- **TEXTE FOURNI**:

A gauche Specimen d'Heliconius numata silvana (©MNHN) A droite Faux papillon H. numata silvana ayant subi une attaque, visible par la marque de bec d'oiseau sur le corps en cire (© Mathieu Chouteau)

Lorsqu'il chasse ses proies favorites un prédateur est à l'affut de signaux visuels susceptibles de le renseigner sur l'éventuelle toxicité de celle-ci. C'est notamment la stratégie qu'adoptent les oiseaux de de la forêt amazonienne péruvienne pour sélectionner les papillons de jour qui composent une large part de leur régime alimentaire. Ces papillons ont en outre la particularité d'imiter les motifs colorés des ailes d'autres espèces de lépidoptères toxiques qui leur confère une meilleure protection contre les prédateurs. Des chercheurs du Centre d'Ecologie Fonctionnelle et Evolutive de Montpellier (CEFE, CNRS/Université de Montpellier/Université Paul Valéry Montpellier 3/EPHE) et de l'Institut Systématique, Evolution, Biodiversité de Paris (ISYEB, CNRS/MNHN/UPMC/ EPHE) ont voulu décrypter les relations proies-prédateurs au sein de cet écosystème forestier et la manière dont cette forme de mimétisme influençait ces relations. Pour cela, ils ont mené une expérience inédite en différents points de la forêt amazonienne comme l'explique Mathieu Joron, biologiste au CEFE et co-auteur de l'étude: "Dans chaque secteur géographique, nous avons disposé des centaines de faux papillons de différentes colorations fabriqués en cire et en papier afin que ceux-ci gardent les marques d'attaques des oiseaux et nous permettent ainsi de quantifier le comportement des prédateurs vis-à-vis des différentes colorations." Les scientifiques ont ensuite croisé ces observations de terrain avec l'abondance réelle des proies au niveau de chaque site.


A gauche Specimen d'Heliconius numata f. tarapotensis (© Mathieu Chouteau) A droite Faux papillon H.numata tarapotensis dont la moitié du "corps" et des ailes manquent après une attaque des oiseaux (© Mathieu Chouteau)

- **DONNÉES SOURCES**:

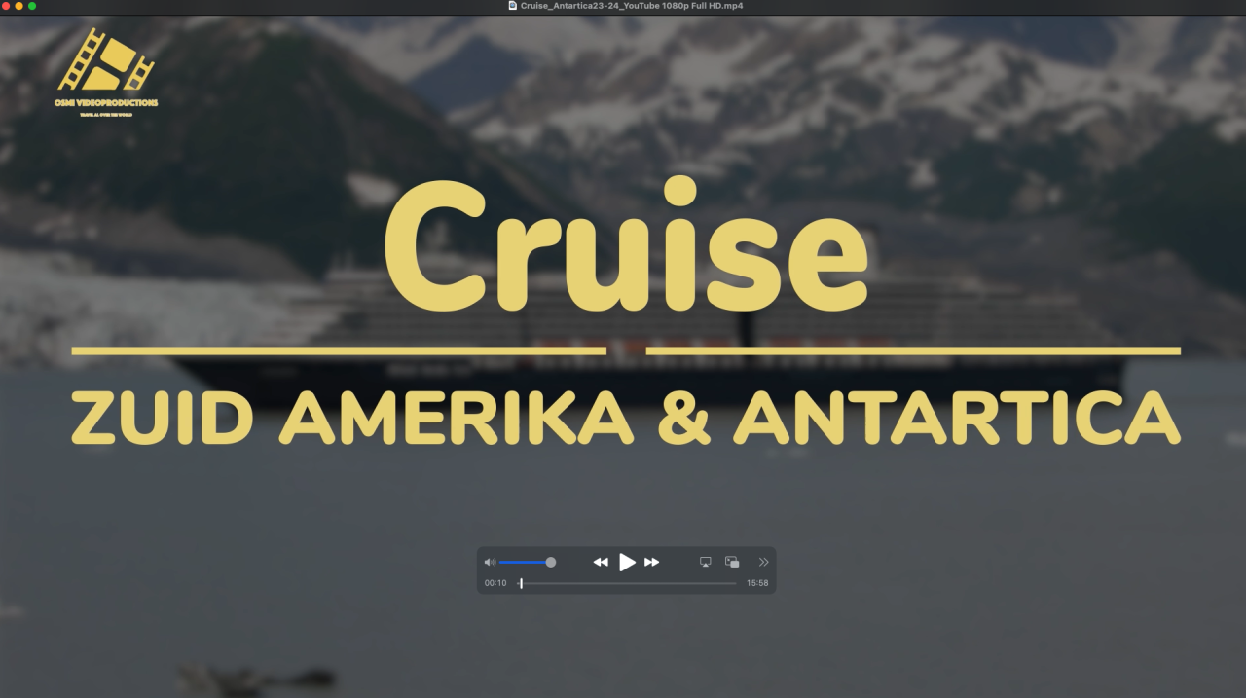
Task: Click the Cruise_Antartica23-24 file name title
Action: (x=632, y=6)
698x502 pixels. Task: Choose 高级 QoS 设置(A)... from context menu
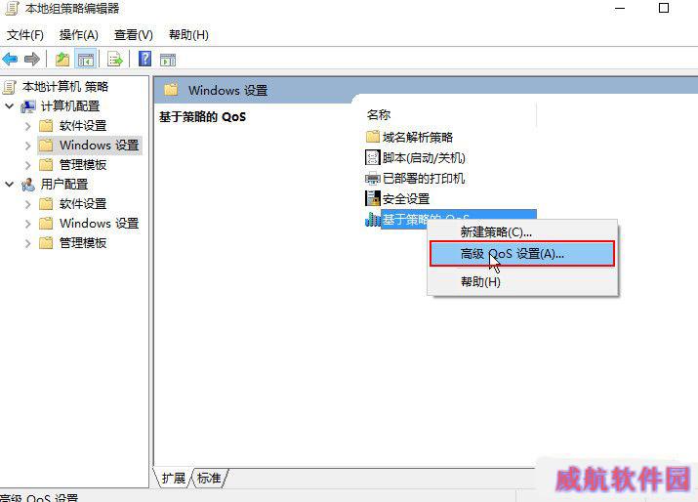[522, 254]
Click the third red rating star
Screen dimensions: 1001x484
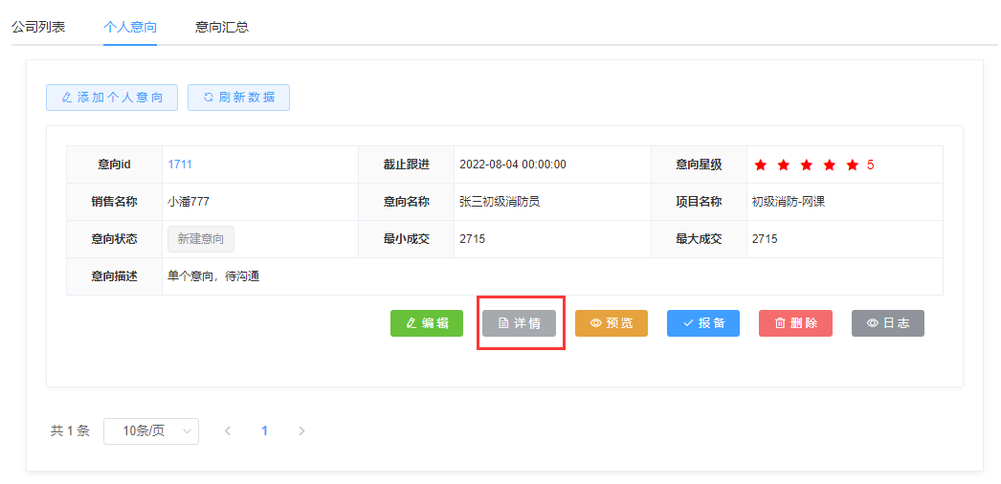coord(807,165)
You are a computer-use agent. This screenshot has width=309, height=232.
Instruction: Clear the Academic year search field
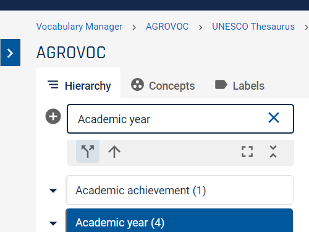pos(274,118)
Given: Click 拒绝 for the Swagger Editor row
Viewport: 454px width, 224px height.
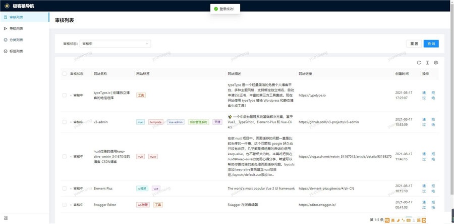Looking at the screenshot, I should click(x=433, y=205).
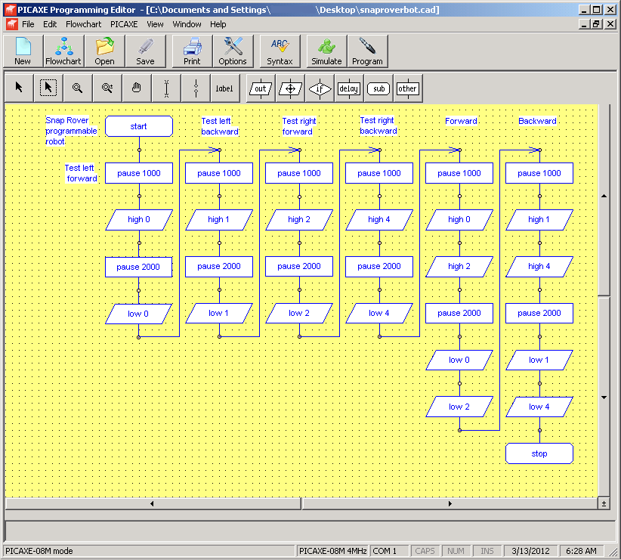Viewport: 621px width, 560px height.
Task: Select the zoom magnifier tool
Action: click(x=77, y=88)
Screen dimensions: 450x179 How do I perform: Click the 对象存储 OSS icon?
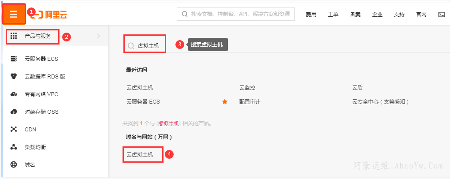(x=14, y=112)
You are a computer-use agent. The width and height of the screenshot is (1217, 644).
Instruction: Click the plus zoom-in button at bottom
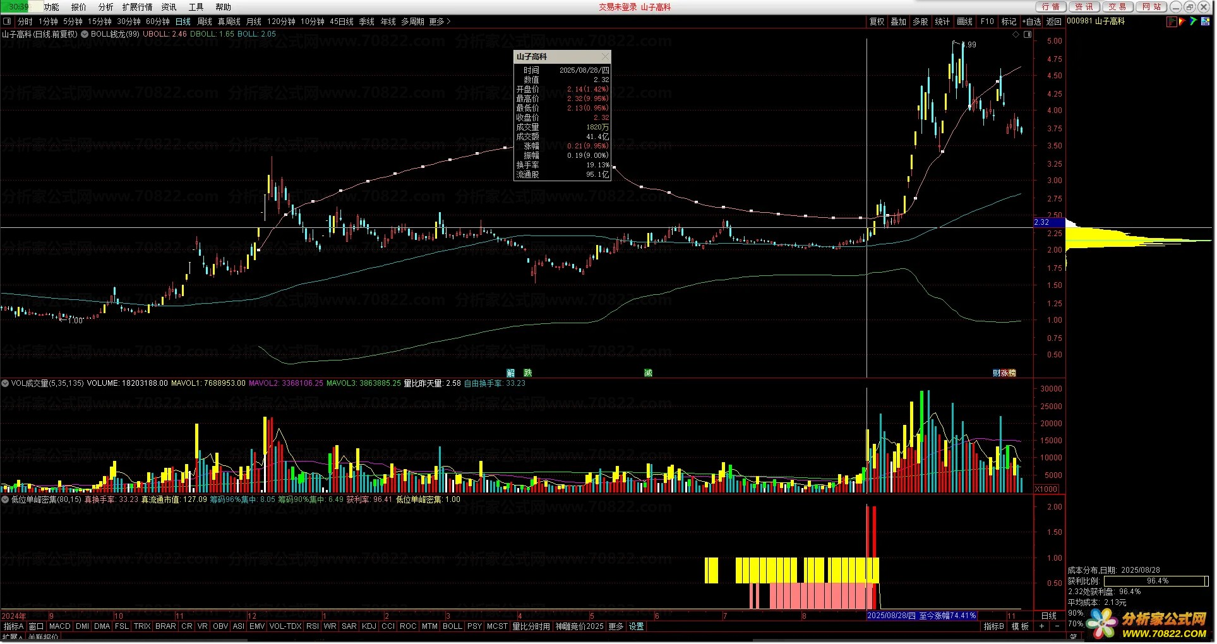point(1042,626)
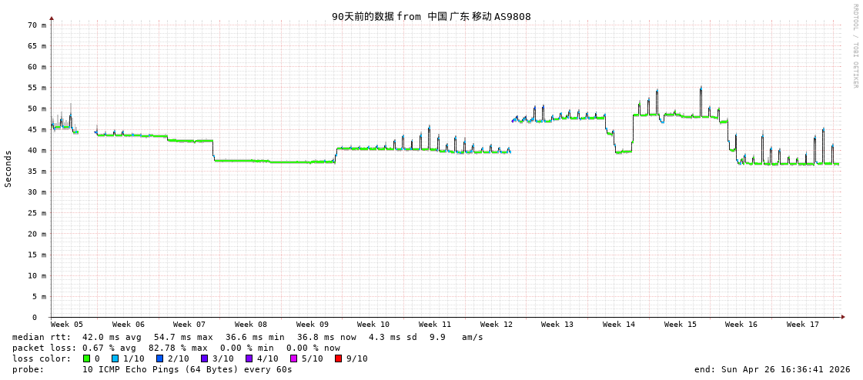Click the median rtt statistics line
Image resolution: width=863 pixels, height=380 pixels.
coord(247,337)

- **TÂCHES À RÉALISER**:
1) Dans le texte sur le mimétisme des papillons, de quels matériaux les faux papillons étaient-ils faits ?
2) Remplacez "Faux papillon" par "Papillon factice" et recopiez le passage du texte sur le mimétisme des papillons allant de "A gauche Specimen d'Heliconius numata silvana" jusqu'à "cire (© Mathieu Chouteau)".
3) Reprenez le texte sur le mimétisme des papillons amazoniens là où il s'arrête et poursuivez-le.

- **RÉPONSES**:
1) De cire et de papier.

2)
A gauche Specimen d'Heliconius numata silvana (©MNHN) A droite Papillon factice H. numata silvana ayant subi une attaque, visible par la marque de bec d'oiseau sur le corps en cire (© Mathieu Chouteau)

3)
L'étude confirme tout d'abord pour la première fois en milieu naturel la théorie émise en 1869 par le naturaliste allemand Fritz Müller selon laquelle plus les proies portant une coloration synonyme de toxicité sont abondantes, mieux elles sont protégées Pour chaque secteur de forêt étudié, ces travaux montrent par ailleurs que la protection des papillons est directement liée à la fréquence des motifs colorés. Un type de coloration très peu représenté dans la nature n'est ainsi pas reconnu comme potentiellement toxique par les oiseaux qui vont alors l'attaquer. Mais dès qu'un de ces motifs colorés est relativement fréquent, il offre une protection efficace aux insectescar tous les prédateurs potentiels le rencontrent suffisamment souvent. De manière plus inattendue, les chercheurs ont constaté qu'une augmentation graduelle de l'abondance se traduit par une diminution du taux d'attaque et donc d'une élévation progressive du taux de survie des papillons. "Nous avons observé que lorsqu'un motif coloré est arboré par plus de 20% des papillons, le nombre total d'attaques se stabilise, explique Mathieu Joron. Au-delà de ce seuil d'abondance, ce n'est donc plus l'amélioration de la connaissance des prédateurs qui permet une meilleure survie, mais l'augmentation de la densité des proies", conclue le chercheur.

En établissant que la visibilité des proies vis à vis de leurs prédateurs joue un rôle essentiel dans les relations proies-prédateurs, ces résultats devraient contribuer à mieux appréhender les mécanismes évolutifs qui régissent les assemblages d'espèces.